◆ Exercise input
===

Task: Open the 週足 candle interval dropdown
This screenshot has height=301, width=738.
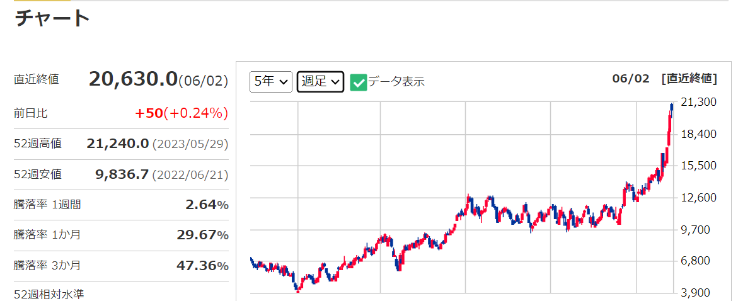Action: tap(320, 81)
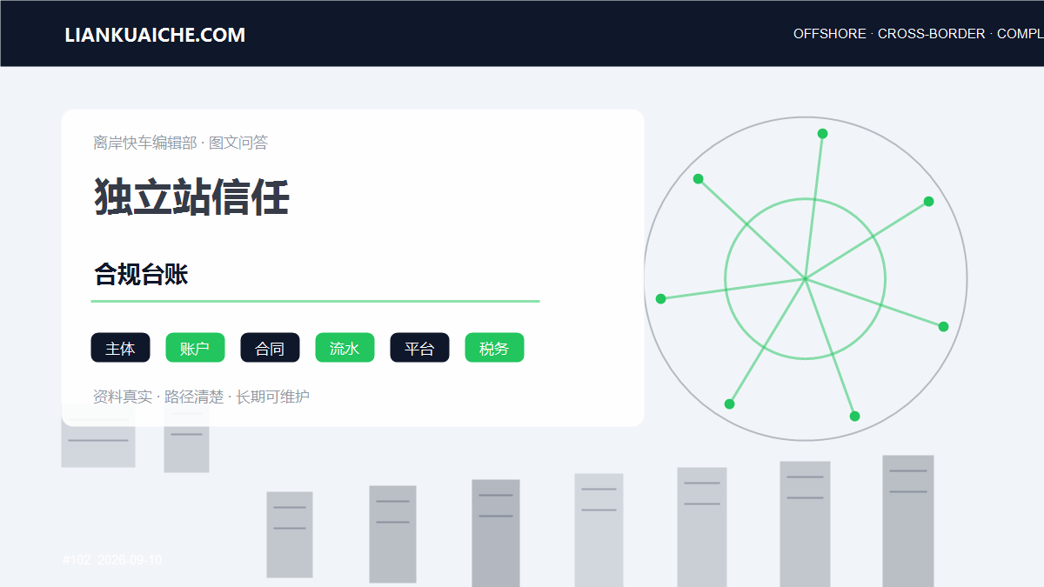Image resolution: width=1044 pixels, height=587 pixels.
Task: Click the upper-right green dot on radar
Action: [928, 202]
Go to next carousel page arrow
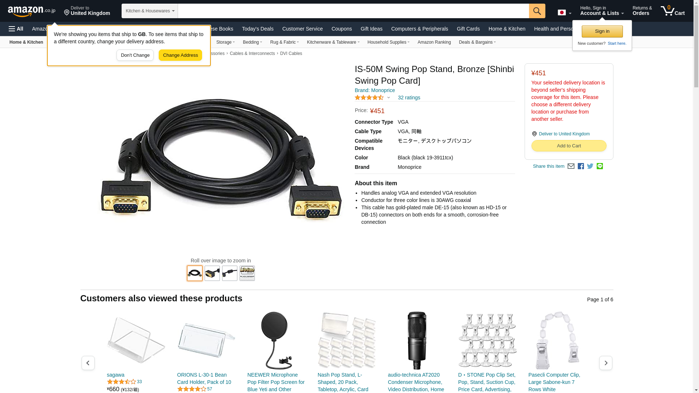The height and width of the screenshot is (393, 699). 606,363
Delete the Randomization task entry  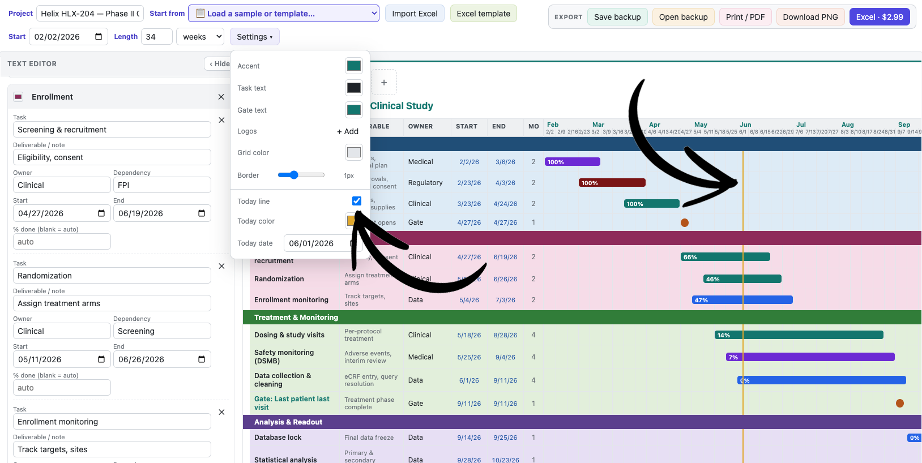coord(221,266)
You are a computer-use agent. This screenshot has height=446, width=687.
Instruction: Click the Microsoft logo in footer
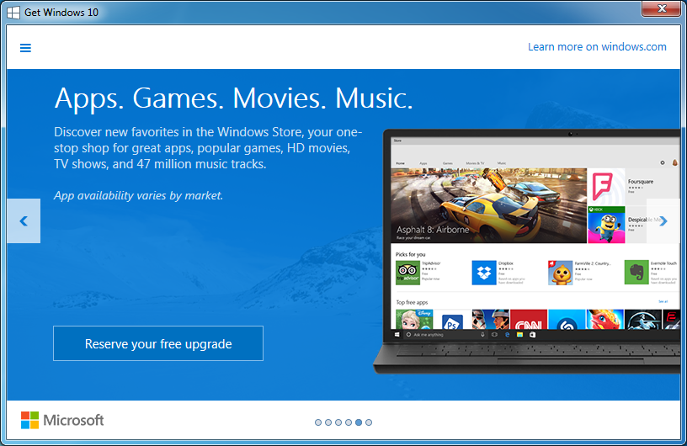(x=62, y=420)
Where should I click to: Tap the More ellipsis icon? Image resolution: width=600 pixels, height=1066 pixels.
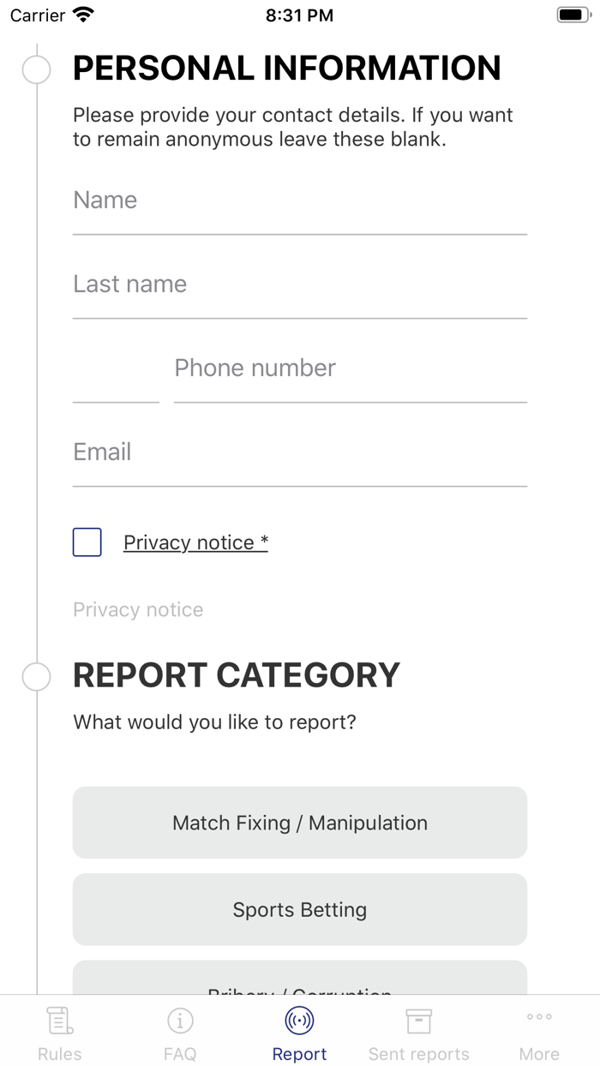[x=539, y=1017]
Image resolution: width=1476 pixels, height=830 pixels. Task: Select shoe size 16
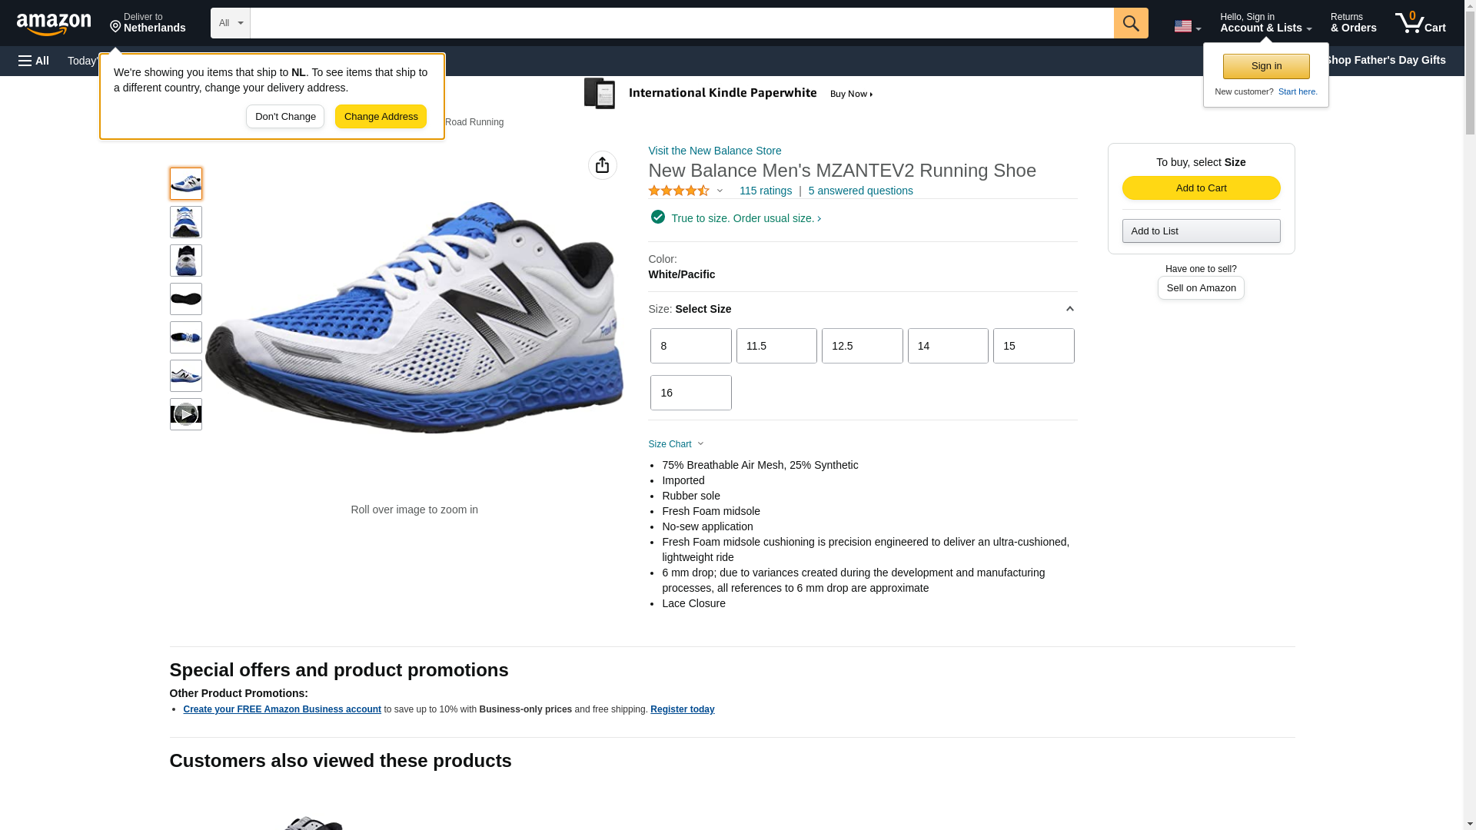point(690,393)
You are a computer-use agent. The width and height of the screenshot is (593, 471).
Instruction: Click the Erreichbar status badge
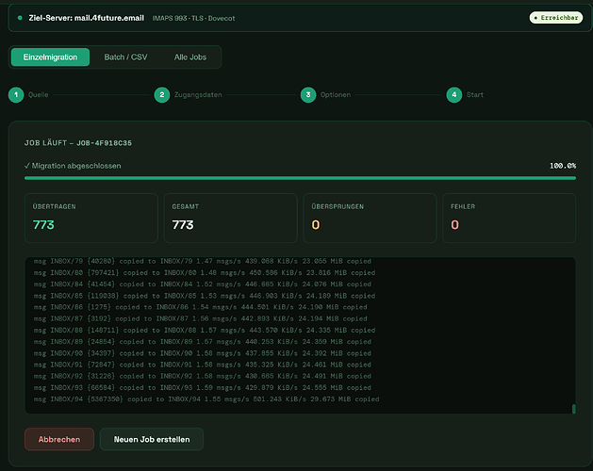tap(550, 18)
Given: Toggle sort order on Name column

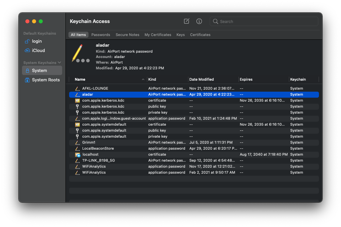Looking at the screenshot, I should click(x=109, y=79).
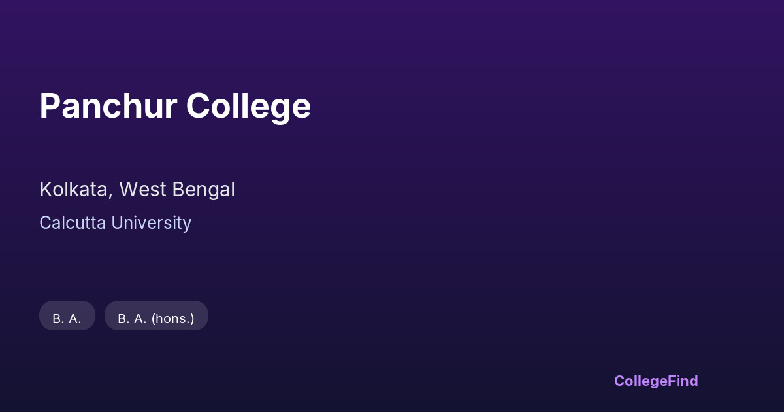Click the word "Calcutta" in the affiliation
The width and height of the screenshot is (784, 412).
[x=73, y=223]
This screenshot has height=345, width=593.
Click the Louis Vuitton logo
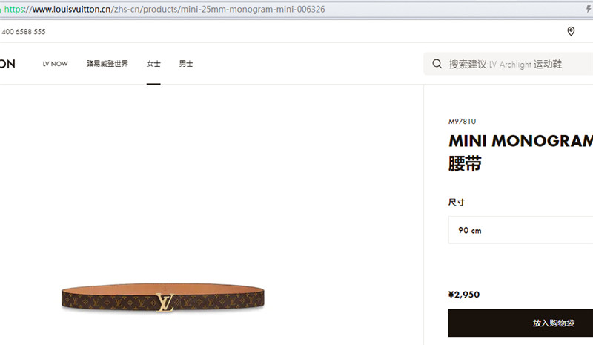[x=7, y=64]
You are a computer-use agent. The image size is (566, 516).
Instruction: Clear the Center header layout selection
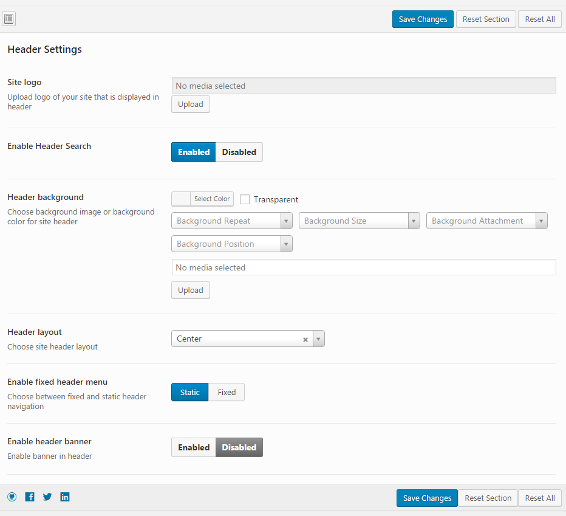tap(305, 339)
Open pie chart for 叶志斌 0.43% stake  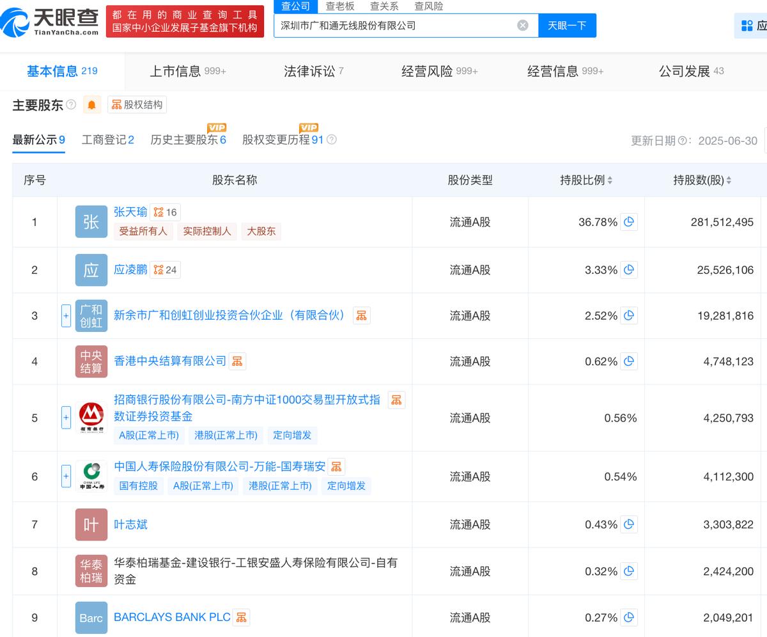[x=629, y=524]
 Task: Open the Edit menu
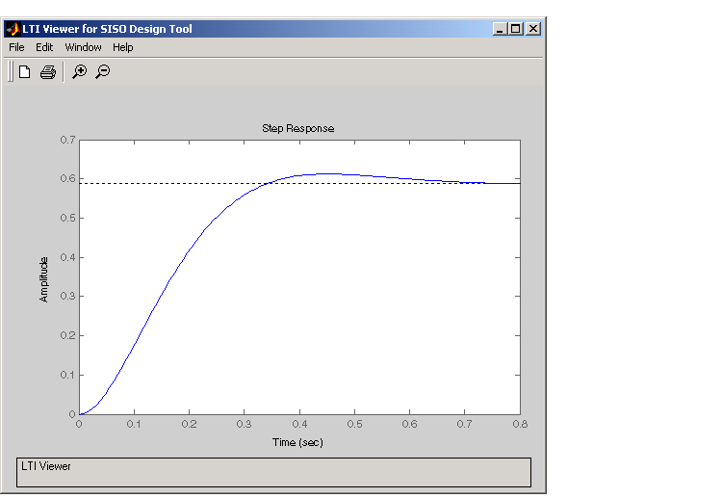pos(44,47)
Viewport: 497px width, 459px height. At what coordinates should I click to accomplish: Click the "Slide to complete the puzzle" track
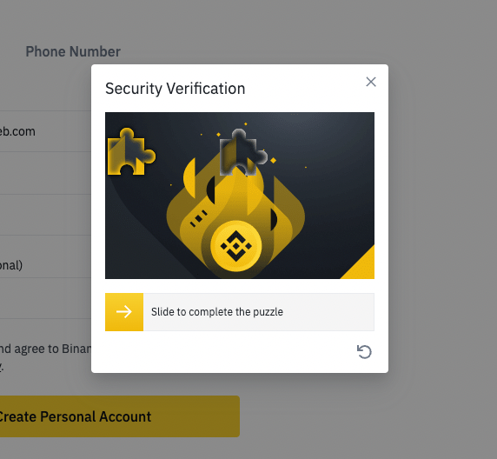[240, 312]
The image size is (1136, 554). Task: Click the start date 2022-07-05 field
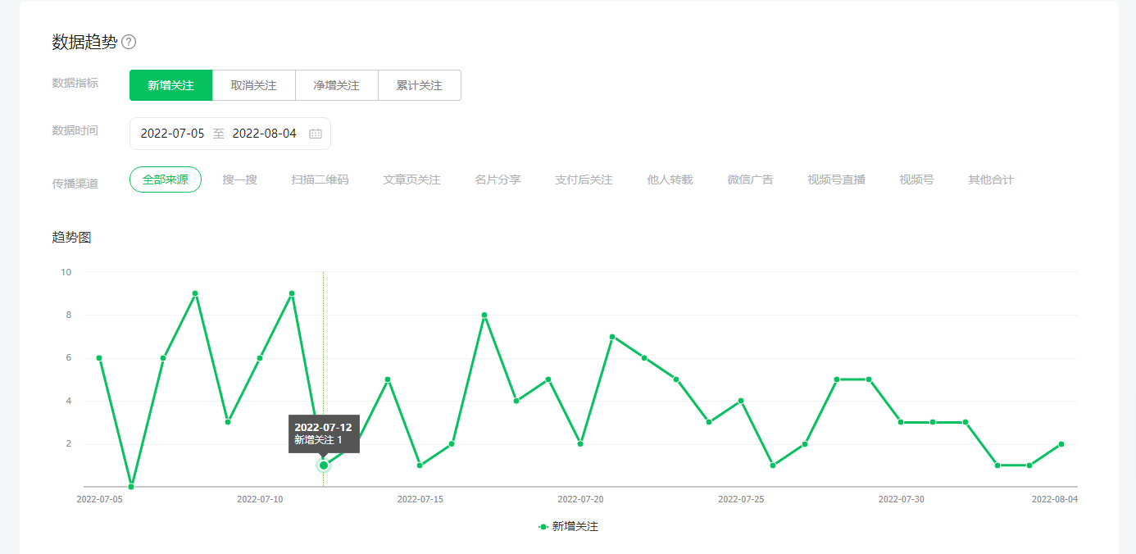(x=172, y=134)
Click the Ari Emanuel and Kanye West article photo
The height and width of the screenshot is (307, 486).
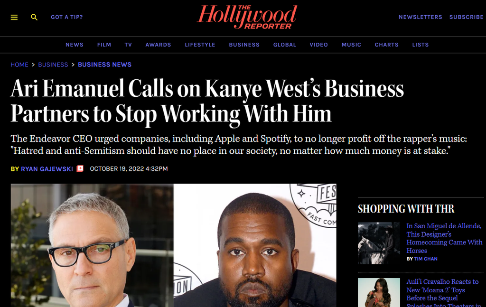click(174, 245)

===

◆ Exercise requirements
Return every line in the records that includes the string "computer".

◆ Response for this exercise
You are a computer-use agent. This screenshot has height=446, width=687.
You are a computer-use agent. The width and height of the screenshot is (593, 471).
You are a computer-use agent. The image size is (566, 516).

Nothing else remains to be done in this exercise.